_STUDY QUESTIONS_
**a)** Translate this sentence from the Australian budget article into Spanish: "As of March Australia's official unemployment rate was 5.6 percent."
**b)** From the Australian budget article, pull out the passage between "Australia's budget deficit" and "over budget repair.", inclusive, word for word.

_READING TEXT_

────────────────────────────────────────

Wed, 16 Jun 2021

CANBERRA, May 11 (Xinhua) -- Australia's Treasurer has declared that the country's economy is "roaring back to life" in the wake of the coronavirus pandemic.

Josh Frydenberg on Tuesday evening handed down the federal budget for financial year 2021-22, announcing tens of billions of dollars in new spending to create jobs and fast-track Australia's recovery from the COVID-19 pandemic.

"Ahead of any major advanced economy, Australia has seen employment go above its pre-pandemic levels," he said.

Australia's budget deficit will reach 161 billion Australian dollars (126.4 billion U.S. dollars) at the end of the current financial year -- down from the 213.7 billion Australian dollars (167.7 billion U.S. dollars) projected by the government in October -- before falling to 57 billion Australian dollars (44.7 billion U.S. dollars) in 2024-25.

Net debt is expected to peak at 980.6 billion Australian dollars (769.5 billion U.S. dollars) or 40.9 percent of gross domestic product (GDP) in June 2025.

Frydenberg and Prime Minister Scott Morrison previously announced the budget would prioritize driving unemployment below 5 percent over budget repair.

As of March Australia's official unemployment rate was 5.6 percent.

────────────────────────────────────────

_RECORDS_
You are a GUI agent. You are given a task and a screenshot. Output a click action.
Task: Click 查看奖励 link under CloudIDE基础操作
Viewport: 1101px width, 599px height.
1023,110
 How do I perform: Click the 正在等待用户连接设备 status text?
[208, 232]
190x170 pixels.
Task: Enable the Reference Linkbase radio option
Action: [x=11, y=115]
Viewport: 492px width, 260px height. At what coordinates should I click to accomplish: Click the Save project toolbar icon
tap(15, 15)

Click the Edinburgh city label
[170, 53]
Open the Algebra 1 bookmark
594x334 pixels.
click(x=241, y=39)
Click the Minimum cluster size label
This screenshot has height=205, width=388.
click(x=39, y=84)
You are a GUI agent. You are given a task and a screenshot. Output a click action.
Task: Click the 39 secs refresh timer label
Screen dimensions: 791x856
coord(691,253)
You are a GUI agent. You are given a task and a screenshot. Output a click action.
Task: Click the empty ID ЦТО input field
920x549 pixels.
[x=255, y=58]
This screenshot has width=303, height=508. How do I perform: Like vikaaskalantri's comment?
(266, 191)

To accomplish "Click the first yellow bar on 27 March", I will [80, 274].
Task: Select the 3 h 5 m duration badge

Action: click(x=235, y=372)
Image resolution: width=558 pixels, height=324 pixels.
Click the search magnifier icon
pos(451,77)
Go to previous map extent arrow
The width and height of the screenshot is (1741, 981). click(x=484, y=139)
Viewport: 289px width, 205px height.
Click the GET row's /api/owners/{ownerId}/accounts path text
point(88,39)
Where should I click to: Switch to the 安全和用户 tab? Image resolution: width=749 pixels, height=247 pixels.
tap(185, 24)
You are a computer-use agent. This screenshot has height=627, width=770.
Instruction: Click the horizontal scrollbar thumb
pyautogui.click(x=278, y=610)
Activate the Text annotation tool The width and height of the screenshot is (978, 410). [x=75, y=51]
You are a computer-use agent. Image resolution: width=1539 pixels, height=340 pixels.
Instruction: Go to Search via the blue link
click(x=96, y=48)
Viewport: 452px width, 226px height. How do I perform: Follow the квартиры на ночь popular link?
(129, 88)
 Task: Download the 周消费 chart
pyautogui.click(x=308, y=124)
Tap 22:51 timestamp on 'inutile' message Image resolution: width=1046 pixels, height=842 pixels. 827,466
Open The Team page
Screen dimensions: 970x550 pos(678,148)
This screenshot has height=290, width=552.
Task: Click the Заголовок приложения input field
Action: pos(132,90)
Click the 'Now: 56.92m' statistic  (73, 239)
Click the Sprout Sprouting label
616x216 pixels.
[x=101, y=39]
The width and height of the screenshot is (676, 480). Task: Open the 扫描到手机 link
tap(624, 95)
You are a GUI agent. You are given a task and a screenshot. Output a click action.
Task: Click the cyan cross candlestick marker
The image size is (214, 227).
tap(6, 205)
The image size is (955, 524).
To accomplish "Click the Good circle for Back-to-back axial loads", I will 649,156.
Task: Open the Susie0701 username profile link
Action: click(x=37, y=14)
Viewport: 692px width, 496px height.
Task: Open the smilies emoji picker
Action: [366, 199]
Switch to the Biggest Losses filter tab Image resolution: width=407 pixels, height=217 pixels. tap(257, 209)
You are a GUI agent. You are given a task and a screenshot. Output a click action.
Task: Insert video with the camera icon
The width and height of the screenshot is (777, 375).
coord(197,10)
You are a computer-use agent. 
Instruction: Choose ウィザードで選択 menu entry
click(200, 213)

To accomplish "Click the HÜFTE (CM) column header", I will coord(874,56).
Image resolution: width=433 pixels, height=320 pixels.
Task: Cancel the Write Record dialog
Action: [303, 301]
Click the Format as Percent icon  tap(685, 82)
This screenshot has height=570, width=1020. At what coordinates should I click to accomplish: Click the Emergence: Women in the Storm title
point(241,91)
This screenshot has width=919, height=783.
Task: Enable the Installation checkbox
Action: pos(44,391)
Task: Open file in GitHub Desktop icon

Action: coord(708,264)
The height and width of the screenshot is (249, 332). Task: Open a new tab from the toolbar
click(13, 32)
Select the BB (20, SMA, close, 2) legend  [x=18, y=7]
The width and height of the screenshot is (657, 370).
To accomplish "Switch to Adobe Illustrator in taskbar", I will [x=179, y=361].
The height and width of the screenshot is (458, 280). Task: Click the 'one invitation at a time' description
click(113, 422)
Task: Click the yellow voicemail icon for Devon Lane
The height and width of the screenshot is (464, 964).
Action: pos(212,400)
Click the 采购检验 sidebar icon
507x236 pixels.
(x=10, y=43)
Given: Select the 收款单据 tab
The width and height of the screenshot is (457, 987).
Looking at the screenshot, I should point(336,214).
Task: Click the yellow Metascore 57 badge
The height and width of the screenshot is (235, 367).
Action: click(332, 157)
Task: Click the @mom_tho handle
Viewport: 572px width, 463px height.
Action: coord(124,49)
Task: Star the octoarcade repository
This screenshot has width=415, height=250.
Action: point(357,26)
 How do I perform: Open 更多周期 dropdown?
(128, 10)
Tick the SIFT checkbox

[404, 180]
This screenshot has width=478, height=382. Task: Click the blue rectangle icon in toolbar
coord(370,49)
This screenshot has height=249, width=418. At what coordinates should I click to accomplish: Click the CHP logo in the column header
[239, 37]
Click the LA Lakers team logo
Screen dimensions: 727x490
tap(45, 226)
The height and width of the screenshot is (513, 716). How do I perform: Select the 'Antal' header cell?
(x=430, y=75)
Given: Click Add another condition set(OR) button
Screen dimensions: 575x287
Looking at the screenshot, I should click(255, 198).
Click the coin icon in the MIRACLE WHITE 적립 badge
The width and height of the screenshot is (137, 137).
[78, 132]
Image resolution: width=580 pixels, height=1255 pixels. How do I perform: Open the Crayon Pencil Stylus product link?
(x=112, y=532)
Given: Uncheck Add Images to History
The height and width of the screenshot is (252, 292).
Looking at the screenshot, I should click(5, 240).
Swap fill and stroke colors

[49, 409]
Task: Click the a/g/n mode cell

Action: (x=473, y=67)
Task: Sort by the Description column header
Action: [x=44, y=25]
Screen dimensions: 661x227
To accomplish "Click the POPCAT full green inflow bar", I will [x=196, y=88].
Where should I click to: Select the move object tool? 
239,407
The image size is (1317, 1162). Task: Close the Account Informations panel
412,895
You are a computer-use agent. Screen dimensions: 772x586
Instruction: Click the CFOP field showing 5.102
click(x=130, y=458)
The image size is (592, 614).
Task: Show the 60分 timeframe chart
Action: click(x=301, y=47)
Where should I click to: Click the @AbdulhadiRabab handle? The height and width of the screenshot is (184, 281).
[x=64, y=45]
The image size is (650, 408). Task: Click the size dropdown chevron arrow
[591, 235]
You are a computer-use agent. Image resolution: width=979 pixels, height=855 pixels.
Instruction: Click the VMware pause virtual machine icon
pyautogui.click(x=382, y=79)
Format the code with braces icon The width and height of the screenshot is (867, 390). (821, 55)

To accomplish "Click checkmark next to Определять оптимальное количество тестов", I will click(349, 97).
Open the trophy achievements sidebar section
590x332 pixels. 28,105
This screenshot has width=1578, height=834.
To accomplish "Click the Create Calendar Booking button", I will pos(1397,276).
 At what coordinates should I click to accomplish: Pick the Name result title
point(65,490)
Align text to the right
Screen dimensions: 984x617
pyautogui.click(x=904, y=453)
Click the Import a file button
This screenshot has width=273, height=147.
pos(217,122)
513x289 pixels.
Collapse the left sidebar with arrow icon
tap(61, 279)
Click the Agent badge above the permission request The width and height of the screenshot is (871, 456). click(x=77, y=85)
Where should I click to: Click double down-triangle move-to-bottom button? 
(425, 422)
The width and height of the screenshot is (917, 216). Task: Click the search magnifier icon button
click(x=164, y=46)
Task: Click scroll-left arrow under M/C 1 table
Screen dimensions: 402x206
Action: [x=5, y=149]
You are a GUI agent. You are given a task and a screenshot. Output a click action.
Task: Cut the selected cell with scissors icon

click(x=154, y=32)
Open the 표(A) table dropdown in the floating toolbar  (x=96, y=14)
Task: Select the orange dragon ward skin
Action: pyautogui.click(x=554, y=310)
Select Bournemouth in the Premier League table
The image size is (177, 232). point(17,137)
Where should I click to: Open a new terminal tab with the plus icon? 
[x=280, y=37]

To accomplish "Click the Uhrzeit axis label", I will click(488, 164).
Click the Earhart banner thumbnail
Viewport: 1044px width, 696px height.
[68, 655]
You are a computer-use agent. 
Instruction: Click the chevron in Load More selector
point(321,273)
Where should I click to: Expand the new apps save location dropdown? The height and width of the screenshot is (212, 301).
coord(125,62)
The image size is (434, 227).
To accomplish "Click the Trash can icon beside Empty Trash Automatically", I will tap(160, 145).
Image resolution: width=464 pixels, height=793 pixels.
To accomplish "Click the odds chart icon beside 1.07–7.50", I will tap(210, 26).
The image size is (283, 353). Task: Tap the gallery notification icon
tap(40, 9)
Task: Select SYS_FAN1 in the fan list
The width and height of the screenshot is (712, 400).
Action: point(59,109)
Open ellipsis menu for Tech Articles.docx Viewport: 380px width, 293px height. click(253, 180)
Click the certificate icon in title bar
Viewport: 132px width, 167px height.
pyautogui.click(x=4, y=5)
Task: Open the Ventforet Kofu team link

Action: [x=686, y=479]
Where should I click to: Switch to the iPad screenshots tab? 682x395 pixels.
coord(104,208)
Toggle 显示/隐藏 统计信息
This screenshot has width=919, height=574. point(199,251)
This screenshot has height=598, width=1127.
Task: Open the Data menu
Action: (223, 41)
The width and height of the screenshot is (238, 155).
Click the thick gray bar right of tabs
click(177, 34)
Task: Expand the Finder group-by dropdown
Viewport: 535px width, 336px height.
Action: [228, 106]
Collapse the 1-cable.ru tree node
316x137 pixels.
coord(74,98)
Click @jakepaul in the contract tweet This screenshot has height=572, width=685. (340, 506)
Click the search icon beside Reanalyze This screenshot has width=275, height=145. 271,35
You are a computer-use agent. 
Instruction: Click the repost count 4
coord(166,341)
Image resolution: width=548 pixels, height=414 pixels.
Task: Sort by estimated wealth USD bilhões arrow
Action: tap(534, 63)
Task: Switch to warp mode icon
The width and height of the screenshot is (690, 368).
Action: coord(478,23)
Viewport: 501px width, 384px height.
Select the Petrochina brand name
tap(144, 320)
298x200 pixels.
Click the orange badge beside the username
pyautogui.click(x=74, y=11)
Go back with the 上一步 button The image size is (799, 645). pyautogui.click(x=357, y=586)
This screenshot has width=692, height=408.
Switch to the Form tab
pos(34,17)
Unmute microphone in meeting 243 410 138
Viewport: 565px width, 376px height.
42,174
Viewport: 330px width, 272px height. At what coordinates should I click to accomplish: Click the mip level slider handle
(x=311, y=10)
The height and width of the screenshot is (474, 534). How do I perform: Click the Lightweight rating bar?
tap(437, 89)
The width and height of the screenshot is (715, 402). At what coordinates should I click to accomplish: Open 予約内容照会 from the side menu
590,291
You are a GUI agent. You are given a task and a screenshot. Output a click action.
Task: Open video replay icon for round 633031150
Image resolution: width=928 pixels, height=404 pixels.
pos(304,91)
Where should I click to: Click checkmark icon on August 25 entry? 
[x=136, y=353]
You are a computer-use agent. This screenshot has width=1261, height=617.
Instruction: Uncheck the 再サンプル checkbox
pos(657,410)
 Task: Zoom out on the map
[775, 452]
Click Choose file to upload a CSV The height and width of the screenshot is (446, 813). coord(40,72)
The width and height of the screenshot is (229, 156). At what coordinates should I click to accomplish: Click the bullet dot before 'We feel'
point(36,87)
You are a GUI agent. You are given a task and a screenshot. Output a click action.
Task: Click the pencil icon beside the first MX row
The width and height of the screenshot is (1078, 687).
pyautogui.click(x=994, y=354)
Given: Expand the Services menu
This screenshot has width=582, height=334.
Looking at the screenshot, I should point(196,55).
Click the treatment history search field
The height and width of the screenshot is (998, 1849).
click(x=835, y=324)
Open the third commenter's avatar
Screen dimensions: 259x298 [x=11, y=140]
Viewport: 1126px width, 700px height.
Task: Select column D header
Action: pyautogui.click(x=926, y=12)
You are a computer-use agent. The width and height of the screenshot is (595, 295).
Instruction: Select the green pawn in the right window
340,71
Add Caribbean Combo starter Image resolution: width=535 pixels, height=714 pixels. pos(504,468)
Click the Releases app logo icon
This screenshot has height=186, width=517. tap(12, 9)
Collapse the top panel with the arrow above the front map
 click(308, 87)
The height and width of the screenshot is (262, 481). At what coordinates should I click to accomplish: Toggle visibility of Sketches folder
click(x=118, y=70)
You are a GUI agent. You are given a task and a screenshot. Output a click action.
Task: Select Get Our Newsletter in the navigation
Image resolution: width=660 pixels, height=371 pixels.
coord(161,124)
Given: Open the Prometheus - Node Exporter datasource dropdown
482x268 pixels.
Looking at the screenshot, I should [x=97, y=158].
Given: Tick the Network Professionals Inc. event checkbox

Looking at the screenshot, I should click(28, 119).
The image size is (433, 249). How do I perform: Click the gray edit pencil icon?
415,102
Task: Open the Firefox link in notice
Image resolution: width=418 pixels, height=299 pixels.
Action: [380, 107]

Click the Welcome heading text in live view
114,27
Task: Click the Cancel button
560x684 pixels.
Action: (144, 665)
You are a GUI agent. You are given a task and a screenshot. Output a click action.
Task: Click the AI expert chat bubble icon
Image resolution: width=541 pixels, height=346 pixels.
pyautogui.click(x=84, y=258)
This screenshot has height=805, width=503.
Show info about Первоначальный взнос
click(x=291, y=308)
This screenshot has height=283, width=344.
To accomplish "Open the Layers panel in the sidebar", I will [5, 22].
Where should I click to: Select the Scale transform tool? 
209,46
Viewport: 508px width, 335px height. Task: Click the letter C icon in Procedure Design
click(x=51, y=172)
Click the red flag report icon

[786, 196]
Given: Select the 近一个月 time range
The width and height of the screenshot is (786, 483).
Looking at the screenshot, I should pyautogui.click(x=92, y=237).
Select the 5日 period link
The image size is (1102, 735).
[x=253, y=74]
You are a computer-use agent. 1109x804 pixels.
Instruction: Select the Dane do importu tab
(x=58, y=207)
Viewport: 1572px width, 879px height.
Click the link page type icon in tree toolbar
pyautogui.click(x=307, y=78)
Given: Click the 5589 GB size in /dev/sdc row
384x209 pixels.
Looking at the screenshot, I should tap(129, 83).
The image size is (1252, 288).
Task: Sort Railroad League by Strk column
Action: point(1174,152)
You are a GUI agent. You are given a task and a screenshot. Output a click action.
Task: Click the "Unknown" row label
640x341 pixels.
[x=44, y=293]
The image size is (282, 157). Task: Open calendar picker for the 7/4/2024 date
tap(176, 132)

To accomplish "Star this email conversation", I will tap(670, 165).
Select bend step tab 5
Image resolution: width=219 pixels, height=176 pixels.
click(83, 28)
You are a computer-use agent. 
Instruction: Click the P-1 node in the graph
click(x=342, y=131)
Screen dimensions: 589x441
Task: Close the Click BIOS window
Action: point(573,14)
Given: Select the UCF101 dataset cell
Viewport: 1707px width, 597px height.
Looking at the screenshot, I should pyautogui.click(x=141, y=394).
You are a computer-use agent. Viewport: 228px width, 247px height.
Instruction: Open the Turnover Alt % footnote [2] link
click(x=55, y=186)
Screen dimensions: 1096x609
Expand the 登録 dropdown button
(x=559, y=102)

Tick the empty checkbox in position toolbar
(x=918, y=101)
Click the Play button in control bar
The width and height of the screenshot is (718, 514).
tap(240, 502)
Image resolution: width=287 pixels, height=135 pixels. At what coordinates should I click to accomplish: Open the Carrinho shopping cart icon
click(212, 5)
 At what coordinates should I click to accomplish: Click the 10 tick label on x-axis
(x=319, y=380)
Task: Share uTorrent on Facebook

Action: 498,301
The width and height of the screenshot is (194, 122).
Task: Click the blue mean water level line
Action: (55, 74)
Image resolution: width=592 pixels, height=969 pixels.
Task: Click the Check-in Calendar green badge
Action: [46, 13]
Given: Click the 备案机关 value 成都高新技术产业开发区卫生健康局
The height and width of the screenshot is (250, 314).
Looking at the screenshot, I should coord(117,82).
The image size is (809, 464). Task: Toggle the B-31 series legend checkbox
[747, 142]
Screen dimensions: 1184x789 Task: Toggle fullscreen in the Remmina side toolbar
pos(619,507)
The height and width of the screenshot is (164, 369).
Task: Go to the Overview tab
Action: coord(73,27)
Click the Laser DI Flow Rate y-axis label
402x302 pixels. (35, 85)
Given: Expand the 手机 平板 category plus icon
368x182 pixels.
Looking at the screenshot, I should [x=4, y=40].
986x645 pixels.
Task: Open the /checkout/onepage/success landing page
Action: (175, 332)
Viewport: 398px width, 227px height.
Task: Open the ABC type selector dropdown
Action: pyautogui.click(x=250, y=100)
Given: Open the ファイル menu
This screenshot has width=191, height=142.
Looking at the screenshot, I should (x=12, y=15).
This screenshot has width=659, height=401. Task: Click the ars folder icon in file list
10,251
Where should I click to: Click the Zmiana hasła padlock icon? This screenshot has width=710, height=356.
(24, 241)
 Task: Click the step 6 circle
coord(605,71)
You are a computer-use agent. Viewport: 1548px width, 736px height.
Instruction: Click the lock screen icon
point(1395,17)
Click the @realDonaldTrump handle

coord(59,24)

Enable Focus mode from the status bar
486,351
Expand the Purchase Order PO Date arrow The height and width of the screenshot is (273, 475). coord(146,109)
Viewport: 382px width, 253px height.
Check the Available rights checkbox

────────────────────────────────────────

_EXERCISE RESULTS_
**a)** En marzo, la tasa oficial de desempleo de Australia era del 5,6 por ciento.

**b)**
Australia's budget deficit will reach 161 billion Australian dollars (126.4 billion U.S. dollars) at the end of the current financial year -- down from the 213.7 billion Australian dollars (167.7 billion U.S. dollars) projected by the government in October -- before falling to 57 billion Australian dollars (44.7 billion U.S. dollars) in 2024-25.

Net debt is expected to peak at 980.6 billion Australian dollars (769.5 billion U.S. dollars) or 40.9 percent of gross domestic product (GDP) in June 2025.

Frydenberg and Prime Minister Scott Morrison previously announced the budget would prioritize driving unemployment below 5 percent over budget repair.